First, let's create some tables to serve as an example. The script in Listing 1 creates three tables (based on the Northwind database) and populates them with sample data to demonstrate the problems that arise when your database is lacking referential integrity. The tables are logically related, but no foreign keys exist to enforce the relationships.
By using the four information schema views COLUMNS, CONSTRAINT_COLUMN_USAGE, TABLE_CONSTRAINTS, and TABLES, you can identify foreign key candidates in your database, then determine what garbage data has already been inserted. (For information about how to use information schema views, see Kalen Delaney, Inside SQL Server, "Property Functions, Schema Views," April 2000, InstantDoc ID 8238.) The script in Listing 2 locates all likely foreign key fields by searching for all columns that have the same name and data type as a primary key or unique key field in another table, returning the common field name and each table's name. Figure 1 shows the output that you get when you run Listing 2's script.

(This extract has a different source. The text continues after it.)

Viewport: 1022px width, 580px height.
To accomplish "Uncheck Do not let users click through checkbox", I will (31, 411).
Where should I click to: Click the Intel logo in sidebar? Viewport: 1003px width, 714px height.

Listing 3 shows how you can use the query in Listing 2 in a cursor that generates and executes SELECT statements to return rows in each child table that would violate the foreign key relationship if you attempt to create it. In addition, the script will print the SELECT statement you use to list these records. Because you can't create the necessary foreign key constraints until this garbage data is modified or removed, automatically identifying these records can be a significant time saver. Figure 2 shows the output you get when you run Listing 3's code.
Because Listing 2's script relies on a consistent naming convention in which the Foreign Key field and the Primary Key field both have the same field name, it won't work in all situations. For example, consider the relationships between ReportsTo and EmployeeID and between ShipVia and ShipperID. Although the logical relationships exist, the field names are different, so these scripts won't identify them. Despite these limitations, I've had several occasions to use these techniques over the past few years, and the output serves as an excellent starting point for the cleanup that is inherent in using someone else's database.